Iranian musician (1979–2014)

Nima Varasteh نیما وارسته (5 February 1979 – 19 May 2014) was an Iranian composer, arranger, and musician. Varasteh was one of the first individuals to set up a digital studio in Iran.

== Life and education ==
Nima Varasteh was born on 5 February 1979 in Tehran. He held a master's degree in mechanical engineering. At the insistence of his grandmother, he started learning the violin at the age of eight. He later learned to play instruments such as the piano, organ, and synthesizer.

== Career ==
Varasteh established Avalin Khaneye Honar Studio, which, at the time, was considered one of the best studios in the country for quality and sound output. He was among the first to open a digital studio in Iran. He was a close friend of Benyamin Bahadri, Farid Ahmadi and Hamid Askari. He arranged Benyamin's 85 album in his own studio. Following his death, a video of him playing in a Benyamin Bahadri's concert achieved a record of one million downloads on the "musicema" website.

== Years of activity and works ==
His notable works include the recording of the album "until infinity..." by the Aryan group, the recording mixing, and mastering of Benyamin's 85 album, and serving as the violinist and synthesizer player on several albums.

His first recorded activity was arranging a single from the album "Hamshahri Khobam" in 2000, which featured the voice of Samin Vatandoust. In 2002, he participated in a concert of Saat group as a violinist.

== Collaborations ==
Throughout his artistic career, Nima Varasteh collaborated with a large number of pop music artists. His work included playing the violin with the Aryan Group, arranging albums for singers such as Hamid Askari, Khashayar E'temadi, Payam Salehi, Vahid Hamed, Mohsen Hemmati, Sohrab Pakzad, Amir Tabari, Ali Hosseinzadeh, Farhad Javaher Kalam, and Sami Yusuf. Additionally, he conducted the concert orchestras for Hamid Askari and Benyamin Bahadori, among others.

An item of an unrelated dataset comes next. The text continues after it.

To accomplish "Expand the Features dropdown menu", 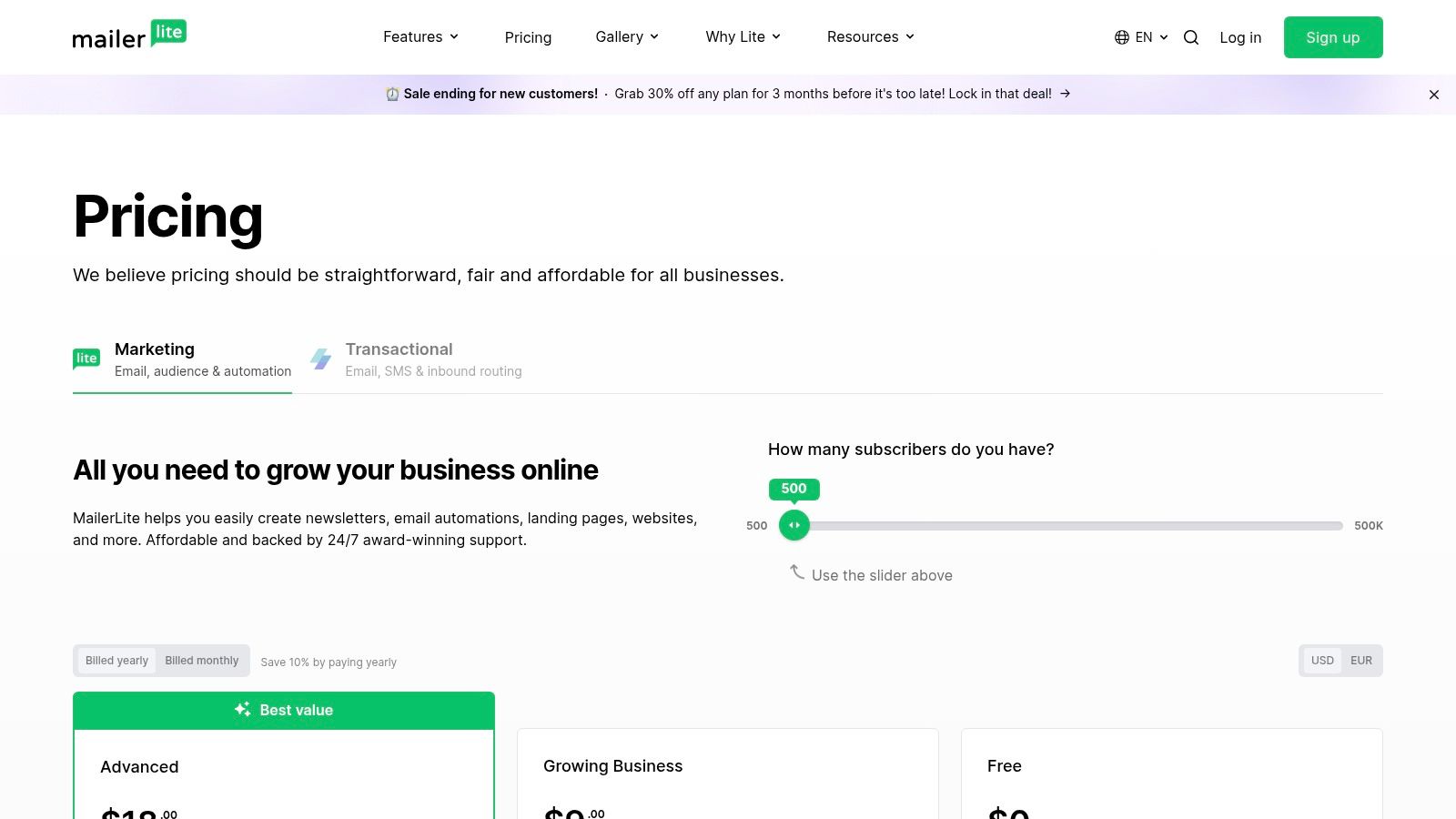I will (420, 37).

His last activity was attending Benyamin Bahadri's concert, held at Milad International Exhibition Hall.

== Death and legacy ==
According to Dariush Salehpour, one of Varasteh's neighbors contacted him late one night to inform him that Varastehhad an accident in the swimming pool due to a lack of air, which apparently resulted in heart failure.

Arjamand, the director general of the music office, was the first speaker at the funeral ceremony. The memorial ceremony on the third day of his death was held in Noor Mosque in Fatemi Square, attended by figures such as Benyamin Bahadori and Hamid Askari.

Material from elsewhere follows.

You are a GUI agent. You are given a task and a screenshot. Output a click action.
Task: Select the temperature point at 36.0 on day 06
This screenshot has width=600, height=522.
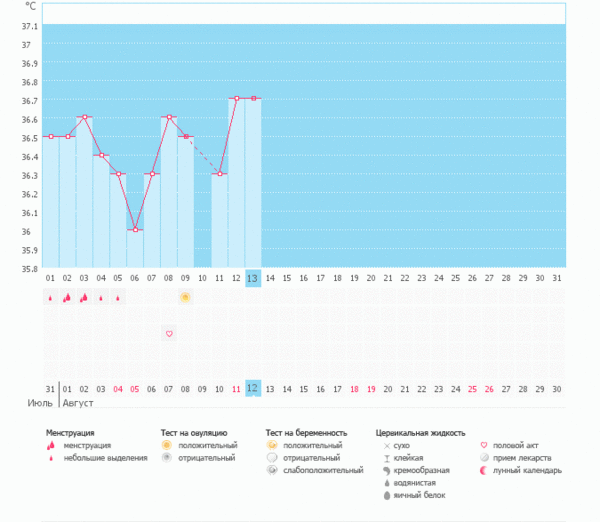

== Dedicated to the memory ==

- Hamid Askari held a concert in Rasht in memory of Nima Varasteh.
- Musicema dedicated a statue in Varasteh's name during the second annual celebration.
- Benyamin Bahadori held a concert in memory of Nima Varasteh.
- The album "Galaxies" was unveiled at Varasteh's gravesite (he was in charge of arranging two tracks on the album).